Przez cały okres świąt pełnione będą oczywiście dyżury. Do pracy – jak w każdej innej kopalni Polskiej Grupy Górniczej – przyjdą m.in. górnicy odpowiedzialni za wentylację. Prowadzone będą warty obchodowe i kontrole rejonów. Swoich miejsc pracy nie opuszczą dyspozytorzy. Utrzymane zostanie pełne zabezpieczenie energomaszynowe gwarantujące bezpieczeństwo kopalni.
– W okresie świątecznym swoje obowiązki muszą też pełnić pracownicy odpowiadający za przewóz dołowy, odmetanowanie podziemnych wyrobisk i ich utrzymanie, łączność, odwodnienie rejonów, obsługę wyciągów szybowych, a także wyznaczeni pracownicy powierzchni. Swoje dyżury prowadzić muszą również ratownicy górniczy. W sumie to ponad 300 osób – szacuje Lucjan Borowiec.
We wszystkich kopalniach wyznaczone zostały także dyżury domowe. Jeśli zajdzie taka potrzeba, pracownicy je pełniący pomimo świąt muszą pojawić się w kopalni.

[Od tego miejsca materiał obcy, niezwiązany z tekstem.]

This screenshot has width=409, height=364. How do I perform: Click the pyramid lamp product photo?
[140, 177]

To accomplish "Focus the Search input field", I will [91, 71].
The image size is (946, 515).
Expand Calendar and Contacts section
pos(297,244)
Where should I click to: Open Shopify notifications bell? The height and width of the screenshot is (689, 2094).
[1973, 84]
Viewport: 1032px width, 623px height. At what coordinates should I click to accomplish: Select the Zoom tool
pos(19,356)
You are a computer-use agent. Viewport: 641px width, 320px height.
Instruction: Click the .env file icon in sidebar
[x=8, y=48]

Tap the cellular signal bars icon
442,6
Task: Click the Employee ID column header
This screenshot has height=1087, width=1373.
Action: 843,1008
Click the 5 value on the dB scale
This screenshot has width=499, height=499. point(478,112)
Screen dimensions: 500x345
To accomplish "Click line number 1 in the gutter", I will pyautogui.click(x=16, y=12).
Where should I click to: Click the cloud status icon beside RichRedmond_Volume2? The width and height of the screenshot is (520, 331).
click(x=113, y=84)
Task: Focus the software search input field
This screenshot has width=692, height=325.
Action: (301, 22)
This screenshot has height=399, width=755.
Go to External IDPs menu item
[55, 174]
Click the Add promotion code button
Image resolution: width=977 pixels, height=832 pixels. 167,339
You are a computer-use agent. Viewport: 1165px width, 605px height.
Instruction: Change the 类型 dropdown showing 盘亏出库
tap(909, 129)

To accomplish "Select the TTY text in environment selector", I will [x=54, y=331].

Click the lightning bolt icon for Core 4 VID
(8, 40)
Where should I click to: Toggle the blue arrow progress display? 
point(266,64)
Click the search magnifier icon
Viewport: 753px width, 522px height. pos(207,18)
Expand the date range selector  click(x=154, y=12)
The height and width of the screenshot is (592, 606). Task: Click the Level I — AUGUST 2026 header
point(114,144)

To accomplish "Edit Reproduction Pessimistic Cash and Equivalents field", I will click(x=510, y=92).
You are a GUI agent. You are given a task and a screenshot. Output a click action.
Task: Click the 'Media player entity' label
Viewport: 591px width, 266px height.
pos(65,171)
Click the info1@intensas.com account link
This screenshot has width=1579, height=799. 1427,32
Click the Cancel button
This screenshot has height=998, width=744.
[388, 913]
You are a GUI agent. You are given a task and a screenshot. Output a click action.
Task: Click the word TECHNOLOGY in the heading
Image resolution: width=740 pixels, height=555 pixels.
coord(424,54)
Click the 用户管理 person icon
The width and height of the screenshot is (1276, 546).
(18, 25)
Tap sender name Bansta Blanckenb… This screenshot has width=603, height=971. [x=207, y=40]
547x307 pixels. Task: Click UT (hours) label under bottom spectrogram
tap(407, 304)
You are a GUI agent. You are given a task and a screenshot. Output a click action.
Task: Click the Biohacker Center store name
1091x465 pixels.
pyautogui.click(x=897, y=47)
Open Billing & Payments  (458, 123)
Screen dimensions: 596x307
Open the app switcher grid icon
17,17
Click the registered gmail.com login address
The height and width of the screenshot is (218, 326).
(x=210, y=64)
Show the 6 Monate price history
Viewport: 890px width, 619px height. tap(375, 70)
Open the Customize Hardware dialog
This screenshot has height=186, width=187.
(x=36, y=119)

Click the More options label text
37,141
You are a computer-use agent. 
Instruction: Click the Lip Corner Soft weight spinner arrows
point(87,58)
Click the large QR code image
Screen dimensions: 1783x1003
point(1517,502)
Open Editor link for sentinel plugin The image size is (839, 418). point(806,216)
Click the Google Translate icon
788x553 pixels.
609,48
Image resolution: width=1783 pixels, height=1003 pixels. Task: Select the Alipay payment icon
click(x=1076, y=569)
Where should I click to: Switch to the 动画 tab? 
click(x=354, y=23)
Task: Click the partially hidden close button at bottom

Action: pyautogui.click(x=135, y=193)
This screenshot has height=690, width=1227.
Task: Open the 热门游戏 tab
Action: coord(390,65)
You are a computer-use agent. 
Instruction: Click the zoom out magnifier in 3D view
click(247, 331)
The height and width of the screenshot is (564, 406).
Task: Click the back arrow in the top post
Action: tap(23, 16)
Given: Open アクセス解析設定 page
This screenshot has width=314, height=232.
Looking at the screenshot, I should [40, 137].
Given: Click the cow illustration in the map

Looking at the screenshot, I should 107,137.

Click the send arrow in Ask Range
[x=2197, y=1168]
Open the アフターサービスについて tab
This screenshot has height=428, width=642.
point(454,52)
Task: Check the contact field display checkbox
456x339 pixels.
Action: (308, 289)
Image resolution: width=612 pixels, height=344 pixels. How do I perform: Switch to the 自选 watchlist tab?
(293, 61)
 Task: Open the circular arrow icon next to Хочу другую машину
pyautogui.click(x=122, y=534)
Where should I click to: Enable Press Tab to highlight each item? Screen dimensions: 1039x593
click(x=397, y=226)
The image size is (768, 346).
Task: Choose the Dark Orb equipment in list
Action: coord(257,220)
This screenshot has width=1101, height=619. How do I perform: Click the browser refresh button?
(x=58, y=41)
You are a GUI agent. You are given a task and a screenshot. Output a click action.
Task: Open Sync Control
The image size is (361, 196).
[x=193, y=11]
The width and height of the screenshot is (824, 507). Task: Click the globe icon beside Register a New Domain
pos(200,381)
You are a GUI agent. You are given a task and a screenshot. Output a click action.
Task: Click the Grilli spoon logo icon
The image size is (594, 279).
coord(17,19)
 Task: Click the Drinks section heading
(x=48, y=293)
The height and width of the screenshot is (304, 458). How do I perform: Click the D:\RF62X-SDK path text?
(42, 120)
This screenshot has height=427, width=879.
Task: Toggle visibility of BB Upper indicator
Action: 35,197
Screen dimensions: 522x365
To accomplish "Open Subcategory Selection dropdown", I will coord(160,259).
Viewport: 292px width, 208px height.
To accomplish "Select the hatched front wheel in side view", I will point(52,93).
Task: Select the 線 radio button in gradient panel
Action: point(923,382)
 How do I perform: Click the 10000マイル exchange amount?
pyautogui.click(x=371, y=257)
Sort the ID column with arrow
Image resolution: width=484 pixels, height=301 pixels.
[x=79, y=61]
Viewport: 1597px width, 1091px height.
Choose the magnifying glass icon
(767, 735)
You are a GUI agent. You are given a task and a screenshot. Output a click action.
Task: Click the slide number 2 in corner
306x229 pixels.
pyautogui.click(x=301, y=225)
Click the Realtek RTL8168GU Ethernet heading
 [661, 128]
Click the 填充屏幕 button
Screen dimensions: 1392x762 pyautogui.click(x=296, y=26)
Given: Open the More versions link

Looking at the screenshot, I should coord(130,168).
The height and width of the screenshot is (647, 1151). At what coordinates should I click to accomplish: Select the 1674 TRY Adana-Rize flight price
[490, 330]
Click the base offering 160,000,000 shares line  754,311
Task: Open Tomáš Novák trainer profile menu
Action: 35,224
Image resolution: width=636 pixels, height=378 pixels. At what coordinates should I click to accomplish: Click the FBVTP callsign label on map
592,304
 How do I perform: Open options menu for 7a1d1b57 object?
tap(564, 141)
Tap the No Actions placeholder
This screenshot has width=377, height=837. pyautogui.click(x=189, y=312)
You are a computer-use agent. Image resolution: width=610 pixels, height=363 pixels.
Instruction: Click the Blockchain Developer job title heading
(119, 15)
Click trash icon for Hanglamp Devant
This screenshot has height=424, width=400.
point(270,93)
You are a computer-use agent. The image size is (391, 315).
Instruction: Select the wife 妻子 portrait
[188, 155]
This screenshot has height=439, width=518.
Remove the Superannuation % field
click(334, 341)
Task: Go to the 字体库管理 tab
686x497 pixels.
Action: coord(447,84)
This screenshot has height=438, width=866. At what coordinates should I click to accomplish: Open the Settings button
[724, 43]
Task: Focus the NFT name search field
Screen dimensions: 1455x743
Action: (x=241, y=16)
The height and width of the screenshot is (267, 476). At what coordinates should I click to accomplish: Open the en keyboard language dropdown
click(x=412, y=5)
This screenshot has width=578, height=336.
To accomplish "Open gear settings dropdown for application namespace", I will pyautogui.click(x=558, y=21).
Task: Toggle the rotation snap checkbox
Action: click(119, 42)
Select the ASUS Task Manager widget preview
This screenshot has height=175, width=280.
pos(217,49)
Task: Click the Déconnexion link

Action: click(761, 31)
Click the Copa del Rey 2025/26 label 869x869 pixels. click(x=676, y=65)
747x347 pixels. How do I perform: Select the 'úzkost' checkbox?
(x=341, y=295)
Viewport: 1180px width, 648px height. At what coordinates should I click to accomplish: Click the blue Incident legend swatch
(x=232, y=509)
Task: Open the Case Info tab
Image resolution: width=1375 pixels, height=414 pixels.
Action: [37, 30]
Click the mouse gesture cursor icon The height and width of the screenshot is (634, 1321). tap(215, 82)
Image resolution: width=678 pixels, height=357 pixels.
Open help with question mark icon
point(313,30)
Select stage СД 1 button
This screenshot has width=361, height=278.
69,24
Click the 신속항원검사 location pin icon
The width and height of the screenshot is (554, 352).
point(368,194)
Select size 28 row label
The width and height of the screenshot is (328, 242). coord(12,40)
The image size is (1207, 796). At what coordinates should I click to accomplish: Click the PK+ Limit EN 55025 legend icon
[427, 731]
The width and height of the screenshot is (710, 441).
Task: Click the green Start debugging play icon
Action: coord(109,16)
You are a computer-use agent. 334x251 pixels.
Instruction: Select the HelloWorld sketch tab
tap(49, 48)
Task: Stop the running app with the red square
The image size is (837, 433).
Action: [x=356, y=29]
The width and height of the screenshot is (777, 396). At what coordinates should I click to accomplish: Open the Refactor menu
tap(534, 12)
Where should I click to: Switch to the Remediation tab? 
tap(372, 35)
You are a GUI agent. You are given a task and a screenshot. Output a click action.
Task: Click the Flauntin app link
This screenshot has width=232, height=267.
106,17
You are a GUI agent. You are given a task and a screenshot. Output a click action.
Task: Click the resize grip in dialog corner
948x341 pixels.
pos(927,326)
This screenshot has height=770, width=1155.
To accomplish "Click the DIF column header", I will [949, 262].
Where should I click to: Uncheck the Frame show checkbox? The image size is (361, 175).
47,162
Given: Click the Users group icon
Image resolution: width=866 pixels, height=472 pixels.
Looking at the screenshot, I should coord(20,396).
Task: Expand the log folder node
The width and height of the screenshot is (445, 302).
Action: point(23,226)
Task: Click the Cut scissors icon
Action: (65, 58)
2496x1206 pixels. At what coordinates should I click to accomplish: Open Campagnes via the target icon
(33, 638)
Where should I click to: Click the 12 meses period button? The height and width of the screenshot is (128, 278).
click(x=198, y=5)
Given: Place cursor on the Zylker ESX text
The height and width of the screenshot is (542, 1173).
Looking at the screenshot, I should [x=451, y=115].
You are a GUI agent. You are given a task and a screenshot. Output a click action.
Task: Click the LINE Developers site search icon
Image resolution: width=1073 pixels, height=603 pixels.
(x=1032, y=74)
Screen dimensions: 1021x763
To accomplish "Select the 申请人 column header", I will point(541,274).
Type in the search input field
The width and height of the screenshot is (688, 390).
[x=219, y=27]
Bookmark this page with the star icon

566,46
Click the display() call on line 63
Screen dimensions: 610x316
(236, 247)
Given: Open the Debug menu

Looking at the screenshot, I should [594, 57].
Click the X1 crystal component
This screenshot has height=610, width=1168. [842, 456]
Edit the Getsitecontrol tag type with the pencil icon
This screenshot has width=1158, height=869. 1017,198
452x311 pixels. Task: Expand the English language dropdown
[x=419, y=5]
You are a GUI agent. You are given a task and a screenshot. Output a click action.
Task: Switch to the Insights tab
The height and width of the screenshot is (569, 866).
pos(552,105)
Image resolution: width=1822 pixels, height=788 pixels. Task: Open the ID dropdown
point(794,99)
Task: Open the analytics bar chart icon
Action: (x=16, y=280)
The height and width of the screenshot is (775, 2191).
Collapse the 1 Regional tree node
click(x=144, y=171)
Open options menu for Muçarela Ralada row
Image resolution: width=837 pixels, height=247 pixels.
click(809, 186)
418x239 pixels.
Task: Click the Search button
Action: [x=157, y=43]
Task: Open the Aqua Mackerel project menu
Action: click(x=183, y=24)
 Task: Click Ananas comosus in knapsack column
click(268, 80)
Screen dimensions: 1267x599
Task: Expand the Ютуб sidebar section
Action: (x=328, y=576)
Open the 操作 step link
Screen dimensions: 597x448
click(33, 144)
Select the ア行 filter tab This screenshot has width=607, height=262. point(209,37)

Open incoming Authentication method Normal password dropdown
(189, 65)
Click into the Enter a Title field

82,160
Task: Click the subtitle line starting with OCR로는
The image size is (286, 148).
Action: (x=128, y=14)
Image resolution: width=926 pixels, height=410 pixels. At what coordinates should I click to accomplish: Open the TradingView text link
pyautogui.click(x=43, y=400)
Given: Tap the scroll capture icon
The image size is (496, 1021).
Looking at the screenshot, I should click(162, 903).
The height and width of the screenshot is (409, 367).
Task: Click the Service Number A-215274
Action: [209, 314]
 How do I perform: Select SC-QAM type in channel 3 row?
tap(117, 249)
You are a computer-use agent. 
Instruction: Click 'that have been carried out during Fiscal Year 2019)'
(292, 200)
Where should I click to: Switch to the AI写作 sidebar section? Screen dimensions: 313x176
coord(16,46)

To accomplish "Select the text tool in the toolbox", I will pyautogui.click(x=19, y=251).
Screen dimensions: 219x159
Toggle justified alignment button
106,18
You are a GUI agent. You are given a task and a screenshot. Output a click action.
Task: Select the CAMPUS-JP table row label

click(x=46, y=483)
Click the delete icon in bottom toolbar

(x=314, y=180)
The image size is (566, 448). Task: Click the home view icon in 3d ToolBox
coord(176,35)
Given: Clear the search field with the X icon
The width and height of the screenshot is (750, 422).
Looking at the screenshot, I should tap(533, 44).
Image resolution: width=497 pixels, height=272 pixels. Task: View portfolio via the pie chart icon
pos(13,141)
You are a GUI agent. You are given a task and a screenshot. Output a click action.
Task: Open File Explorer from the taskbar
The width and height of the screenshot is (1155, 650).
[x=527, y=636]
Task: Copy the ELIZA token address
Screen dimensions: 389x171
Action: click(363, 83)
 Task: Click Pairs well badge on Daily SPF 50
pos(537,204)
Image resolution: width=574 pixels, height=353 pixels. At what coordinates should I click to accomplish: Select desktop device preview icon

W zakładach Jastrzębskiej Spółki Węglowej w nadchodzące święta też prowadzone będą jedynie działania niezbędne dla zachowania ciągłości i bezpieczeństwa ruchu – potwierdził Tomasz Siemieniec, rzecznik spółki.
Każde święta to normalne dni pracy dla ratowników z Centralnej Stacji Ratownictwa Górniczego w Bytomiu i podlegającej jej OSRG.
– U nas nic się nie zmienia. Pracujemy w ruchu ciągłym przez 24 godziny na dobę i siedem dni w tygodniu. Swoje dyżury pełnić będą w święta wszystkie pogotowia – zwraca uwagę Robert Wnorowski, rzecznik Centralnej Stacji Ratownictwa Górniczego.
W spółce Tauron Wydobycie w okresie świątecznym pełnienie normalnych, codziennych obowiązków czeka jedynie służby utrzymania ruchu.
 We wszystkich trzech naszych zakładach górniczych planujemy minimalne, zgodne z przepisami, obłożenie – zapowiada Marcin Maślak, rzecznik spółki.
Podobnie będzie w Sylwestra i w Nowy Rok. A w styczniu firmę czeka zmiana nazwy na Południowy Koncern Węglowy. Czy stanie się to zaraz po tym, jak wystrzelą korki szampanów? Otóż niezupełnie. O zmianie nazwy zadecyduje bowiem sąd. Ten przed Nowym Rokiem może nie wydać jeszcze odpowiedniego postanowienia. Zatem na nową nazwę być może będzie trzeba jeszcze trochę poczekać.
KGHM również nie planuje wydobycia w święta. W poprzednich latach Wigilię wcześniej odpracowywano, aby górnicy zatrudnieni przy eksploatacji mogli spokojnie świętować w gronie najbliższych. W br. takiej potrzeby nie ma, ponieważ przypada ona w niedzielę. W same święta dyżurować mają jedynie osoby odpowiedzialne za bezpieczeństwo zakładów górniczych.
Oczywiście zarówno górnicy dyżurujący w kopalniach, jak i ratownicy górniczy nie zapomną o tradycyjnym opłatku i życzeniach. W ten sposób symbolicznie połączą się z tymi wszystkimi, którym dane było w tym roku spędzać całe święta w domu.